While writing the Food Code for Dubai, we kept 5 C as it's an internationally recognised benchmark except for the UK where it is 8 C (Listeria and Salmonella can multiply slowly at this temperature). UK also has a hot food storage temperature of 63 C (which is 11 degrees higher than the temperature at which any pathogen can grow).
I contacted several experts in the UK and they couldn't justify this 63 C when US requires 57 C.
The only reason we could workout is that since it's a cold country, cold food would stay colder than 8 C for most months because of the low ambient temperature and Hot food would run colder faster (requiring a higher temperature to accommodate the deviation). Well, that perhaps is the 'regulatory buffer' to ensure that deviation doesn't cause an outbreak.

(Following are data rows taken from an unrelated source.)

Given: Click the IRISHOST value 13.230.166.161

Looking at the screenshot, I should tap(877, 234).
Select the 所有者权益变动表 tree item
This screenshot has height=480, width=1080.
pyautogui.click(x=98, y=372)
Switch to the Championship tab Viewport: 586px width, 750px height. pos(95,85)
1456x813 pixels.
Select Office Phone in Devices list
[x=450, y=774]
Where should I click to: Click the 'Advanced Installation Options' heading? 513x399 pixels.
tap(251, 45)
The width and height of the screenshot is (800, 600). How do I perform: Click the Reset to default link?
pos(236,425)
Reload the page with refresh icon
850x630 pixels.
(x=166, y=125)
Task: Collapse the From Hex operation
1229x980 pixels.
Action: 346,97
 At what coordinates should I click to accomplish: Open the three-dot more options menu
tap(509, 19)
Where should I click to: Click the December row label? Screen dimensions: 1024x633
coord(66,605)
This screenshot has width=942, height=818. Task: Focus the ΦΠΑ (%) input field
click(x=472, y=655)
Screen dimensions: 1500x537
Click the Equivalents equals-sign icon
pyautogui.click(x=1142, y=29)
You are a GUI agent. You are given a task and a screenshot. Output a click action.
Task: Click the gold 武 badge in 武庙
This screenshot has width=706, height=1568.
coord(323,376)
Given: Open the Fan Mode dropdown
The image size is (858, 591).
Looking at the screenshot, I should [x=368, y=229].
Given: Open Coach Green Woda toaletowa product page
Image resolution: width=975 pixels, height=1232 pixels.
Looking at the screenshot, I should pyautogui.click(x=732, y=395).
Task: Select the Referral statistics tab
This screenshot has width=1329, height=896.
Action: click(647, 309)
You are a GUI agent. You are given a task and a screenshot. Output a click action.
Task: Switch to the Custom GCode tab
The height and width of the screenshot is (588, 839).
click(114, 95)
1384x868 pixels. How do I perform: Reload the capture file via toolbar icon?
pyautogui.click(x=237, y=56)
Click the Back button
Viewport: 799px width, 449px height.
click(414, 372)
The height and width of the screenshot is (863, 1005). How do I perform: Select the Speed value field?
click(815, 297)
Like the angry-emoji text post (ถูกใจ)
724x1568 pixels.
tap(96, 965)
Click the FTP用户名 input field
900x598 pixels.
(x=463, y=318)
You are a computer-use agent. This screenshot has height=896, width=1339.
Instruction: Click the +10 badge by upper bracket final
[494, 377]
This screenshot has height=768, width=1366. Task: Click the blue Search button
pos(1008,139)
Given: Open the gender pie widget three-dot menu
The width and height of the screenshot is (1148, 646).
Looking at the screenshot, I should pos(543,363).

Logically, in a hot country the logic should be the other way round. Cold food should be held at a temperature lower than in the U.K. It would also mean that hot food would become colder slower in a warm environment and 60 or 57 C would be good enough not to dry the food out. That is the logic we have used and we have explained this in the Food Code.
Having said this, CCPs should not be dependent on the regulatory requirement alone.
- if you have fish that is used for sushi, it must be at around 2 C to ensure it doesn't get contaminated
- if you have vacuum packed cold foods, hitting 8 C is a risk
- if you have a product that can harbour Listeria, you need to get the temperature as low as possible.
Moreover, you should always have a target CCP temperature lower than the regulatory limit so that you don't break the law.
On the other hand, -18 C for frozen foods is a 'quality' requirement. Pathogens are not a concern. Ice creams are stored at -12 C.
Defrosting is a ¯Quality risk and as log as you are above -10, you are safe.
Don't forget that the only reason -18C is a gold standard is because it is same as 0 Deg F which was preferred for American standards for equipment.
So, don't do HACCP without looking at the logic. Use
Combase.cc to work out the temperature and time models and see what's the best for your product based on the nature of the product.